Успокоился тогда и Александр Львович.
Он сидел на террасе в обществе Эммы Романовны и студента. Виктор Петрович был мрачен и неразговорчив, но зато немка говорила без умолку.
Ее сильно взволновала история с Сашей, и она не могла успокоиться.
– Ужасно! – говорила Эмма Романовна, правой рукой разливая чай, а левой поправляя пенсне, ежеминутно сваливавшееся с носа. – Я не могу прийти в себя. Подумать только!
Она говорила с легким, чуть заметным акцентом, придававшим какую-то беспомощную мягкость словам, и благодаря этому ее речь всегда казалась странной, какой-то вкрадчивой, располагающей к себе.
– Но, однако, хороши и вы! Двое мужчин… Плавать умеете… Разве можно так растеряться!
– Бывает, Эмма Романовна, бывает, – слабо защищался Александр Львович. – Я думаю, что если бы тонул не мой сын, а кто-нибудь посторонний, то я бы так не растерялся и нашел бы средство, как спасти его… Но сын, это – другое дело… Тут соображение отсутствует… Да, тут дело совершенно иное.
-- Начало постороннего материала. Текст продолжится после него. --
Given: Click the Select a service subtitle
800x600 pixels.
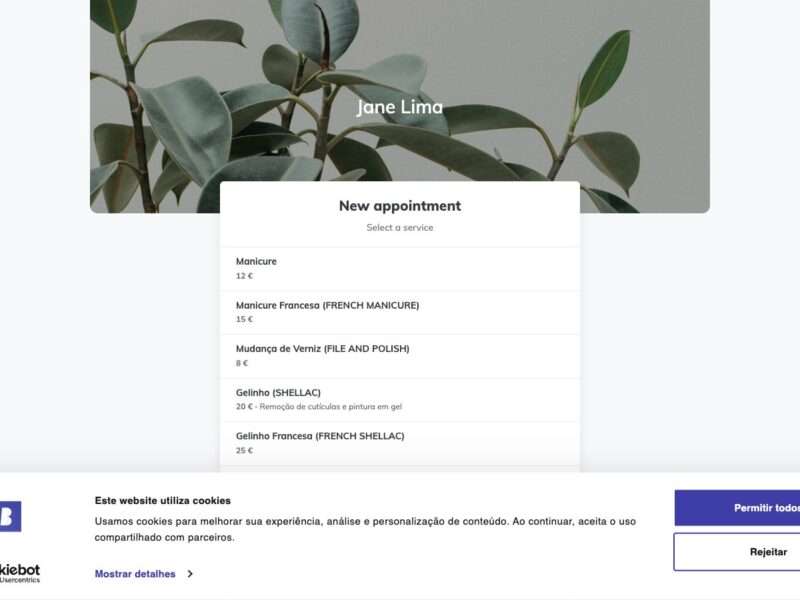Looking at the screenshot, I should (399, 228).
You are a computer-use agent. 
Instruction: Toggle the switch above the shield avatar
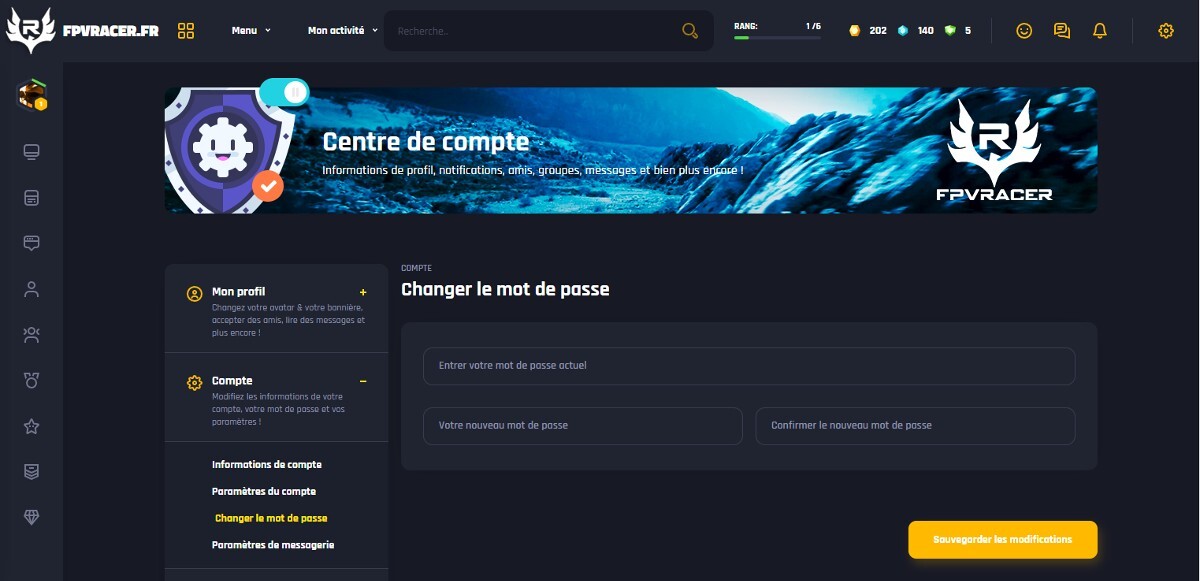pos(285,93)
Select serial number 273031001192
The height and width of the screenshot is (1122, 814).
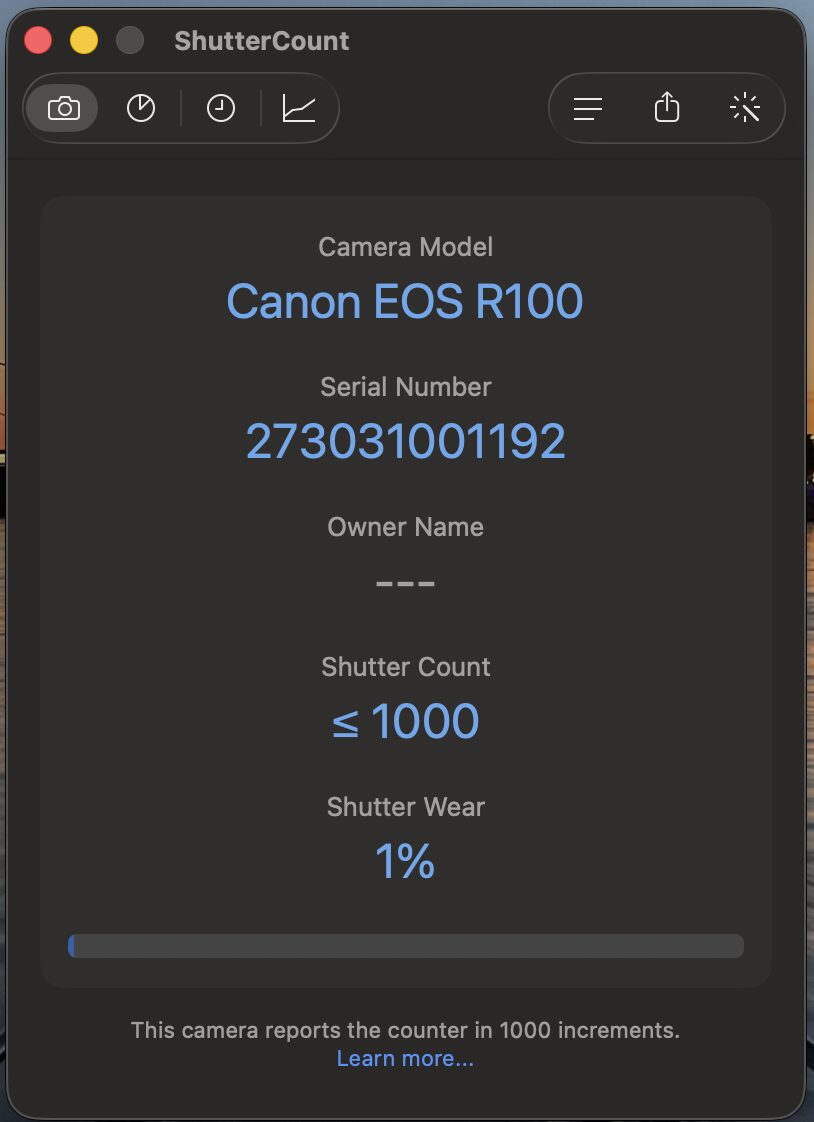coord(405,441)
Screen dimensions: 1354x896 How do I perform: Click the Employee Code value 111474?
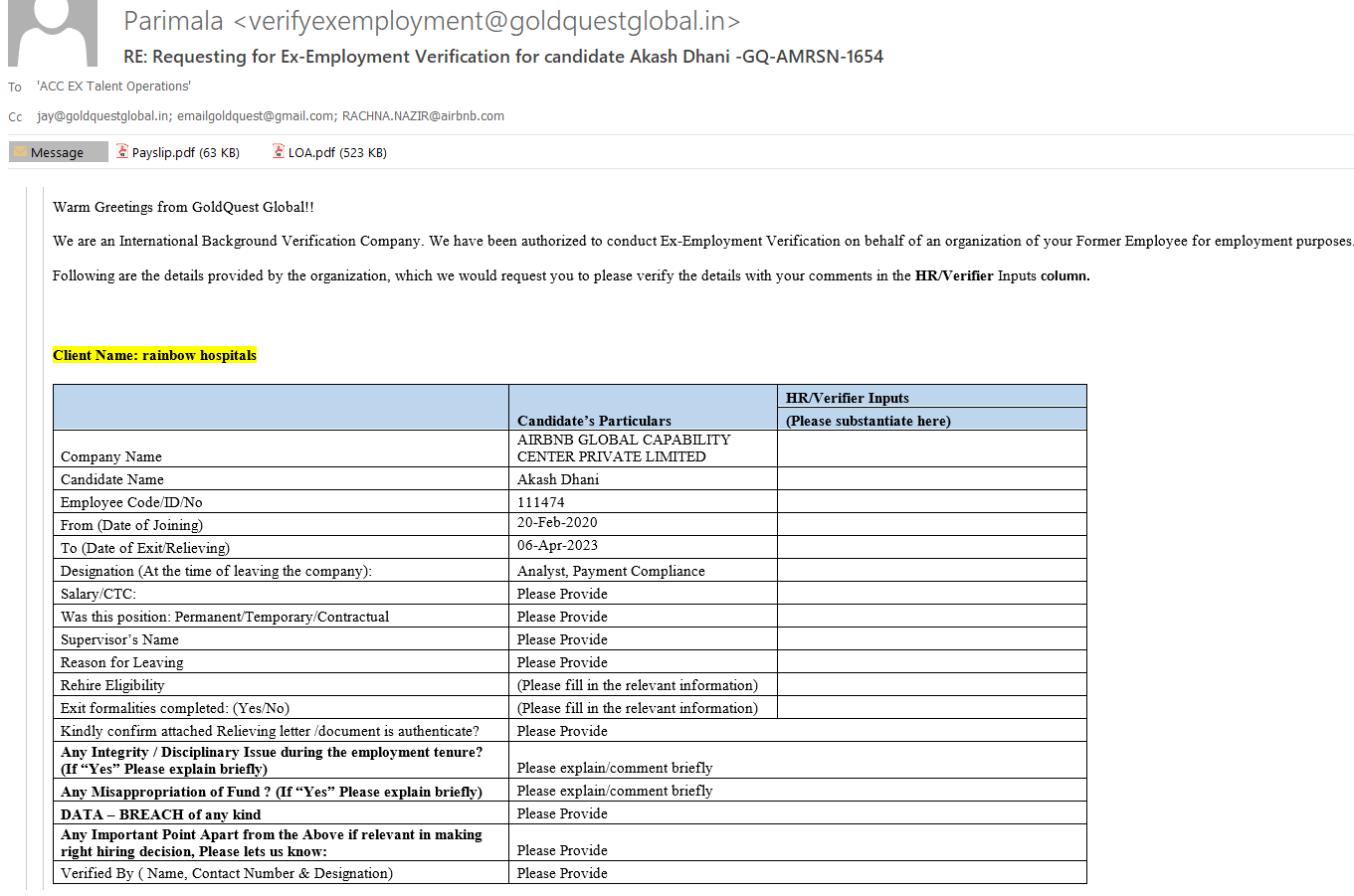point(541,502)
Правда, Виктор Петрович?
– Не знаю, – угрюмо отозвался студент. – Дубиной я оказался в этом случае… Вот и все…
Ихтиаров засмеялся.
– Это вы слишком… Нет, Виктор Петрович, сегодняшний случай доказывает, что вы слишком любите Сашу… Вот и только.
– По мне, как хотите, так и думайте. Я же лично… с сегодняшнего дня не в состоянии уважать себя. К тому… Юрке… я питаю, во всяком случае, больше уважения…
Он почти сердито отхлебнул из стакана чаю.
– Мы растерялись, словно дети. Да что я говорю «дети»! – продолжал Виктор Петрович: – Ребенок – тот поступил хладнокровнее…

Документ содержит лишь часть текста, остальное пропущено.